Che cosa è stato studiato
Lo studio ha osservato 8.266 pazienti di età superiore ai 65 anni che avevano avuto un arresto cardiaco fuori dall’ospedale. Tra questi, alcuni erano già in trattamento con beta bloccanti, farmaci che aiutano a controllare il battito cardiaco e la pressione.
L’obiettivo principale era verificare la mortalità a 30 giorni dall’arresto cardiaco, cioè quante persone fossero ancora vive un mese dopo l’evento.
Caratteristiche dei pazienti
- L’età media era di 79 anni.
- Il 41% erano donne.
- Il 35,2% (2.911 pazienti) assumeva beta bloccanti prima dell’arresto cardiaco.
- I pazienti in terapia con beta bloccanti avevano più spesso fattori di rischio e problemi cardiaci preesistenti.
Risultati principali
Quando si sono confrontati i pazienti che assumevano beta bloccanti con quelli che non li assumevano, si è visto che:
- Non c’erano differenze significative nel tipo di ritmo cardiaco al momento dell’arresto, cioè la frequenza con cui si presentava un ritmo che può essere trattato con defibrillatore era simile (18,4% contro 17,5%).
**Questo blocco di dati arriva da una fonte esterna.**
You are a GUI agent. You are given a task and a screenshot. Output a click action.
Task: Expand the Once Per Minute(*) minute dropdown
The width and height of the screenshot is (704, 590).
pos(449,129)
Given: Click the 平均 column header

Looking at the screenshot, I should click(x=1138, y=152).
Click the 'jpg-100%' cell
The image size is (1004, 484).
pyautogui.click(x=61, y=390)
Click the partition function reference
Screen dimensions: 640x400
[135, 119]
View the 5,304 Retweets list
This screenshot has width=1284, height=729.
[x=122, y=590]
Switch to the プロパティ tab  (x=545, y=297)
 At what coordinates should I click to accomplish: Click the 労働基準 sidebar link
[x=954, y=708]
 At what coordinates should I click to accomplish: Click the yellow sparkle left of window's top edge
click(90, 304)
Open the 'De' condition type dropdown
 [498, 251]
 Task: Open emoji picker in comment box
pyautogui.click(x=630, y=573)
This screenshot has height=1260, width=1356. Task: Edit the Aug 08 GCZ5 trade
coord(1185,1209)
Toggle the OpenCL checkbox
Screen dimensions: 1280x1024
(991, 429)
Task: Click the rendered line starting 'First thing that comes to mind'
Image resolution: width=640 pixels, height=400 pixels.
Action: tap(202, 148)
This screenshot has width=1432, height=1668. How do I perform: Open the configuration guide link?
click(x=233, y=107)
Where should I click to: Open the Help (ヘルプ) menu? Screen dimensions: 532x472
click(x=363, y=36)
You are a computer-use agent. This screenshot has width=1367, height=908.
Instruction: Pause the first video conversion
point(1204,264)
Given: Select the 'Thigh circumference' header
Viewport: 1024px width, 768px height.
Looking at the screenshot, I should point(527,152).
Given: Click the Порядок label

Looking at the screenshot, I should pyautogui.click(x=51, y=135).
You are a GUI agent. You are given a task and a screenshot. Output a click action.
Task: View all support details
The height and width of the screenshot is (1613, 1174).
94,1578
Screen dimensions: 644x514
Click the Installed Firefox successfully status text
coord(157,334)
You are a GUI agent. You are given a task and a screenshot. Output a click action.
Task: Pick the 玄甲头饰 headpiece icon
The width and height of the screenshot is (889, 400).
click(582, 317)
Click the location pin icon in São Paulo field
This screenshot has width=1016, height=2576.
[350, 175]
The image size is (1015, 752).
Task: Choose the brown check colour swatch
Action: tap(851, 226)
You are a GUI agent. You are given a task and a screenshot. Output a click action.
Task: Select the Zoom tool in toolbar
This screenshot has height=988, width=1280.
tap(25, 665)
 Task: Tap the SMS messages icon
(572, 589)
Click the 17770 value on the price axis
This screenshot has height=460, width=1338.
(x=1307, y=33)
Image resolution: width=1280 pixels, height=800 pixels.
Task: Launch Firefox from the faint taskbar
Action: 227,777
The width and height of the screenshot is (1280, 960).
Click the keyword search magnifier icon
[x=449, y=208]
- La mortalità a 30 giorni era molto simile tra i due gruppi: 95,6% dei pazienti con beta bloccanti e 95,1% senza beta bloccanti erano deceduti, una differenza non significativa.
Interpretazione
Questo significa che, in questo studio, l’uso di beta bloccanti prima dell’arresto cardiaco non ha modificato in modo significativo la probabilità di sopravvivenza a un mese dall’evento.
In conclusione
Lo studio osservazionale ha mostrato che nei pazienti anziani con arresto cardiaco fuori dall’ospedale, l’assunzione di beta bloccanti prima dell’arresto non ha influito in modo significativo sulla sopravvivenza a 30 giorni. Ciò suggerisce che questi farmaci, pur essendo importanti per altre condizioni cardiache, non hanno cambiato l’esito immediato dopo un arresto cardiaco in questa popolazione.